Texte de la page:
§ §
3.3.4 Analyses de la symbolique de quelques tableaux
L'analyse de quelques tableaux permet de mieux comprendre
à quel genre d'interprétation on a accès. Les tableaux ont
été choisis parce qu'ils présentaient un type de dessin
fréquent pour lequel l'interprétation donnée est presque
toujours la même ou pour leur notoriété.
Rêve Tingari 1974 Anatjari Tjakamarra
(ILL.83) .
Comme son titre l'indique, ce tableau représente un
Rêve Tingari souvent aussi appelé cercle Tingari. Les cercles
Tingaris sont les moments des Rêves où les ancêtres ont
livré les chants et cérémonies secrets connus sous le nom
de Tingari (ou Tjingari) ; ils se rapportent à l'enseignement à
donner aux jeunes sur les Rêves et des cycles d'initiations y sont
associés (Bardon 1979, 23). Ces révélations ont eu lieu au
cours de longs voyages à travers tout le pays. Les lieux où les
ancêtres se sont arrêtés sont sacrés et secrets. Ce
tableau nous montre donc un de ces voyages, associé ici à
l'ancêtre serpent. Les cercles concentriques représentent les
endroits où les ancêtres se sont arrêtés : des points
d'eau ou des campements. Les U tachetés représentent des hommes
avec des peintures corporelles dont on voit également les empreintes. La
ligne ondulante reliant différents cercles concentriques est une
représentation de l'ancêtre-serpent. L'artiste explique qu'il a
représenté le « voyage de l'ancêtre-serpent de Kulkuta
à
Kiwirkuta, lieux de cérémonies secrètes
» (Nangara 1996, 42). Le caractère secret de ce tableau fait qu'on
ne peut avoir plus d'informations à son sujet.
Rêve des deux Wanampi 1995 de Mick Namarari
Tjapaltjarri (ILL.84)
La grosse bande ondulée centrale représente le
serpent (wanampi) et les zones latérales de lignes ondulées, les
dunes. C'est le site de Piltardi où vivent deux serpents dont un,
caché sous un arbre, pour faire fuir les intrus. (Nangara 1996, 63).
Rêve de Kadaitcha 1992 de Ronnie Tjampitjinpa
(ILL.85)
§ §
Données enregistrées:
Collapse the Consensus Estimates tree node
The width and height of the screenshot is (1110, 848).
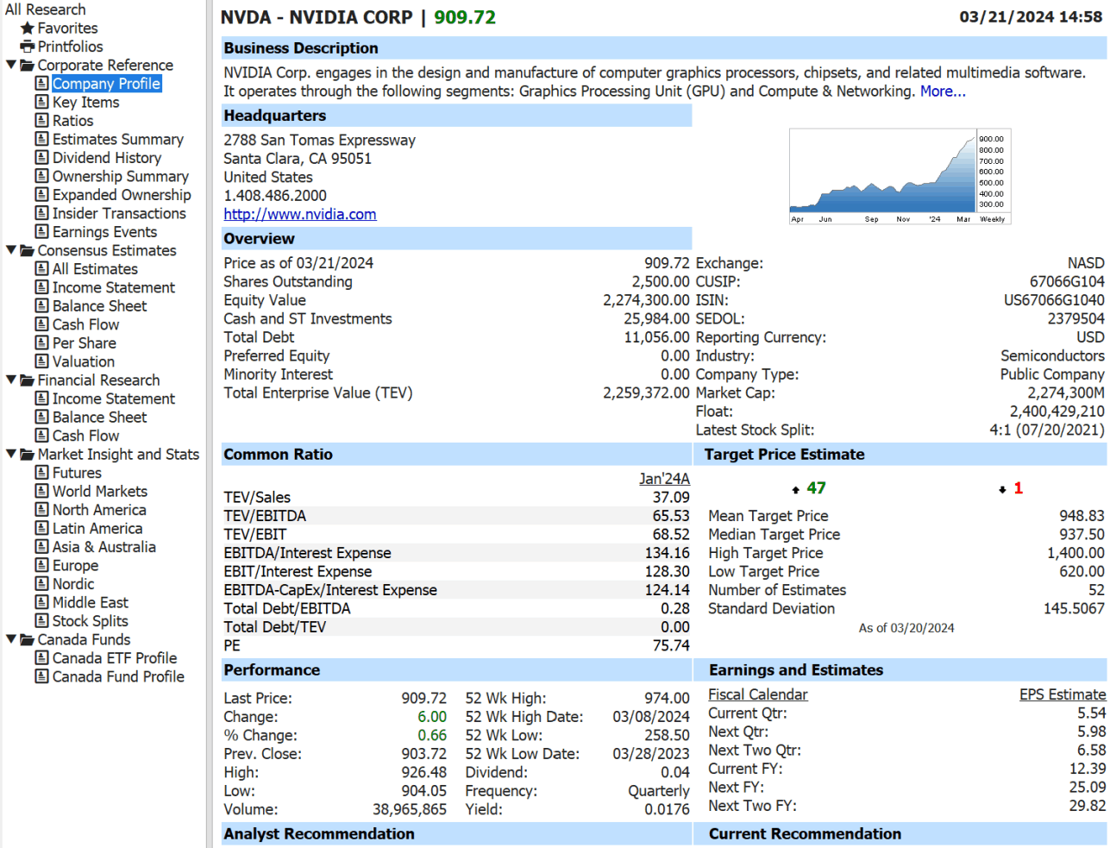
§ §
Série d'exercices:
1. Relevez tous les peintres nommés dans le texte sur la symbolique des tableaux.
2. Prolongez le texte sur la symbolique des tableaux au-delà de sa dernière ligne.
Le matériel ne joue ici aucun rôle.

Résultats de l'exercice:
1. Anatjari Tjakamarra, Mick Namarari Tjapaltjarri, Ronnie Tjampitjinpa

2.
Les cercles concentriques en bas à droite
représentent le plan d'eau de Mapurrinya, les formes allongées
bordeaux qui se trouvent de part et d'autre sont les hommes Kadaitcha, les
maîtres du sacrifice installés sur ce site pour créer la
foudre. Le reste de l'image évoque une représentation de la
foudre associée à des motifs de peinture corporelle.(Nangara
1996, 60)
Rêve des femmes à Yanyinki 1989 de
Maggie Napangardi Watson (ILL.86)
Les grandes lignes droites au centre représentent des
bâtons à fouir10, les cercles concentriques, des sites
cérémoniels mais les cercles seuls, des points d'eau. Les U
représentent les femmes (celles de gauche sont des femmes Nanpagardi et
celles de droites, des femmes Napanangka) et le petit trait qui les accompagne,
également un bâton à fouir. Les éléments en
double peigne dans le fond représentent des vignes sauvages. Ce tableau
montre le voyage des gardiennes
10 Longs bâtons que les femmes du désert
utilisent pour trouver les tubercules enfouis dans la terre.
du Rêve qui est à l'origine du site Janyinki
(à l'ouest de Yuendumu). Au début du voyage, à Minamina,
les bâtons à fouir émergent du sol (scène centrale)
et par la suite, elles créent d'autres sites avec leurs bâtons
à fouir. (Nangara 1996, 48-9).
Rêve de l'esprit de la mort à Napperby
1980 Tim Leura Tjapaltjarri & Clifford Possum Tjapaltjarri
(ILL.87)
Ce tableau est un des tableaux les plus connus de l'art
aborigène du désert. Il présente une structure
extraordinaire car il illustre le parcours de l'âme de son auteur et ses
Rêves.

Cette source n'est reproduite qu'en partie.